Comment limiter l’accident de télétravail ?
Le récent accord national interprofessionnel (ANI), signé en novembre 2020, explique que : « si les dispositions légales et conventionnelles relatives à la santé et à la sécurité au travail sont applicables aux salariés en télétravail, il doit être tenu compte du fait que l’employeur ne peut avoir une complète maîtrise du lieu dans lequel s’exerce le télétravail et de l’environnement qui relève de la sphère privée ». Pour le juriste Francis Kessler, cela laisse une porte ouverte pour l’employeur de remettre en cause la parole du salarié quant à l’origine professionnelle de l’accident de télétravail.
Par conséquent, pour éviter toute situation complexe, mais aussi limiter les accidents de télétravail et garantir la sécurité de ses employés, l’employeur doit être particulièrement vigilant sur le lieu de télétravail de ses salariés, sur le temps de déconnexion et sur la charge de travail.
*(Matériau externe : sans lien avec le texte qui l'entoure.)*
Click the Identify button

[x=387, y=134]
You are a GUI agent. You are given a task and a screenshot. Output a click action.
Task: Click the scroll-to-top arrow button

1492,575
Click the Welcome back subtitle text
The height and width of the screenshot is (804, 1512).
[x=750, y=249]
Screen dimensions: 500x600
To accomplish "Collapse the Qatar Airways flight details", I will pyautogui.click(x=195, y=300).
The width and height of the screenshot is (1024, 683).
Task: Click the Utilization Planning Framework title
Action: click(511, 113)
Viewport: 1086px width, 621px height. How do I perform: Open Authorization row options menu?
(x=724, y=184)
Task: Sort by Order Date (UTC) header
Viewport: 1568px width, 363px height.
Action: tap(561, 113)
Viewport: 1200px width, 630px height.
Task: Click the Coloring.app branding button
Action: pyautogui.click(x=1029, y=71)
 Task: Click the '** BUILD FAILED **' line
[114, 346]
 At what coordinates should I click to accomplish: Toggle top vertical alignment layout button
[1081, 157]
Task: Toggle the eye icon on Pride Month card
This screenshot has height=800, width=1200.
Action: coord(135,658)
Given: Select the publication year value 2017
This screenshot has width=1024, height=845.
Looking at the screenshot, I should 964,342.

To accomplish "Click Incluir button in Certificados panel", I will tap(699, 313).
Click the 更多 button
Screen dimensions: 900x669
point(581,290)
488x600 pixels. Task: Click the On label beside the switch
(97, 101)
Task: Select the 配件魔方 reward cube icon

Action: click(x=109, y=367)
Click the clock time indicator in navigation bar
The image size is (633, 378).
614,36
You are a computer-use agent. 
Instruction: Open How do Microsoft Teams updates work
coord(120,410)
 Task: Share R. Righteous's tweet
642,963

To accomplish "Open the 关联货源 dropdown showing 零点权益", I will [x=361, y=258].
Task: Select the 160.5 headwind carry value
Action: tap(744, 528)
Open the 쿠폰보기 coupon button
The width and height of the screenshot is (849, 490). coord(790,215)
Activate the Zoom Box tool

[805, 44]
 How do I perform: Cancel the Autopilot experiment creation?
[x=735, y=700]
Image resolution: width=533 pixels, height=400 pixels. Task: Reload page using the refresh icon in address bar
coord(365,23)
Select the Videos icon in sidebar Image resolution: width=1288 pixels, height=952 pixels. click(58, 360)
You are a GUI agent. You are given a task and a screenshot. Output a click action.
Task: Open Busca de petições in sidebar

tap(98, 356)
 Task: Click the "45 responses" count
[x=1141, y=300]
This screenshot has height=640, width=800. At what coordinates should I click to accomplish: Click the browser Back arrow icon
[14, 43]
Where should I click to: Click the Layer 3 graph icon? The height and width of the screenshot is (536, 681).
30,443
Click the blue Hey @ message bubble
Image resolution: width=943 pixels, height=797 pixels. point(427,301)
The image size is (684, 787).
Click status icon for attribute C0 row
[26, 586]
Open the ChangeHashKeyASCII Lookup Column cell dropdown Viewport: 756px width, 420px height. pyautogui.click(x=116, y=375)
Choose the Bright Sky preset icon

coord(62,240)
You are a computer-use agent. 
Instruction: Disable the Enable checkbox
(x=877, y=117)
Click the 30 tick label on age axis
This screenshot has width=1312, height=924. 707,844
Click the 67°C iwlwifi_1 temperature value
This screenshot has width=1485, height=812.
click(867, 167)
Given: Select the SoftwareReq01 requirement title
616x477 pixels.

Vérifier que les salariés possèdent les bons équipements de travail (ordinateur, bureau, siège..) est également conseillé. “C’est encore très rare” précise Me Thierry Meillat, avocat associé au cabinet Hogan Lovells, “parce que l’accès au domicile peut être vécu comme intrusif par les salariés, mais il va falloir le faire. » Pour cet avocat spécialiste en droit social, l’entreprise doit anticiper du mieux possible un accident et montrer aux salariés qu’il a pris des mesures de prévention nécessaires.
De nombreuses questions restent encore en suspens car il est parfois difficile de différencier l’accident domestique de l’accident de télétravail. Que dit la loi si le salarié se blesse pour aller chercher son déjeuner à la boulangerie proche de chez lui ? S’il se blesse à son domicile, tard le soir, lorsqu’il travaille, mais en dehors de ses heures de travail officielles ? « Ce sera du cas par cas, dans lequel le juge évaluera si le salarié était totalement libre de ses actions.” conclut Me Thierry Meillat.